ARLINGTON, Va. — An Air Force plan to eliminate 40,000 personnel over five years is driven by advances in technology and the need to cut personnel costs, said Defense Secretary Donald Rumsfeld on Friday.
Speaking at a “Town Hall” meeting Friday at the Pentagon, Rumsfeld was asked how the Air Force’s plan to cut among active-duty personnel, the Air Force Reserve, the Air Guard and Air Force civilians would affect the way the military fights as a joint force.
Rumsfeld said personnel costs have skyrocketed, with taxpayers paying $84 billion in health costs for active-duty and retired servicemembers.
“What we see are the costs are going up and up and up on the personnel side, which is accelerating the incentive to find things we can do that are less manpower-intensive,” he said.
He also said the Air Force needs to strike a balance between maintaining current aircraft and investing in new aircraft that can hit more targets and require less maintenance.

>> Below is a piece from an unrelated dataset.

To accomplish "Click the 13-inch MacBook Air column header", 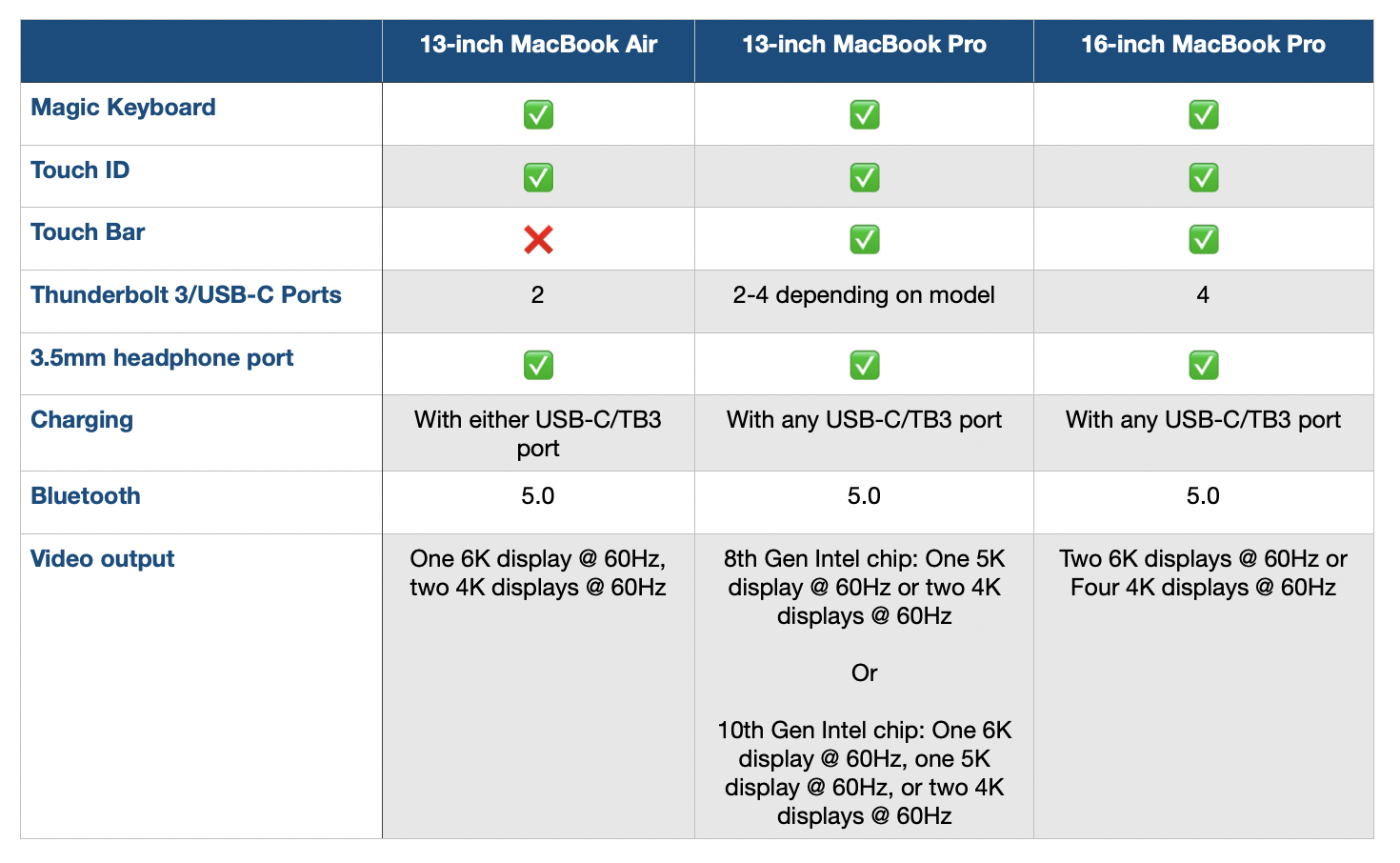I will tap(538, 45).
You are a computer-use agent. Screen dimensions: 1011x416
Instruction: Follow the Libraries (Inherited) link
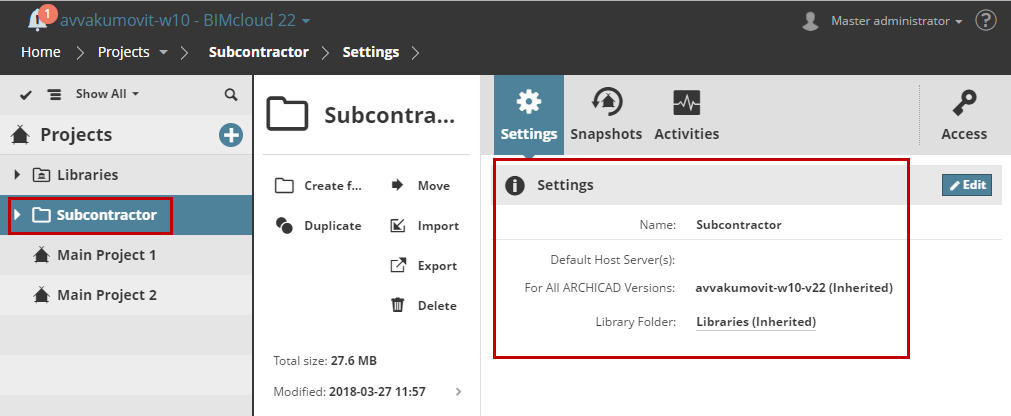755,321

Gen. Peter Pace, chairman of the Joint Chiefs of Staff, added that it used to take 10 Air Force planes to destroy one bridge, but now one plane can take out 80 bridges.
“When you look at those kinds of numbers and the capacity to perform then you can see where it is reasonable to say to yourself, ‘can we do that with a smaller overall force and still provide to the nation the forces needed,’ ” Pace said.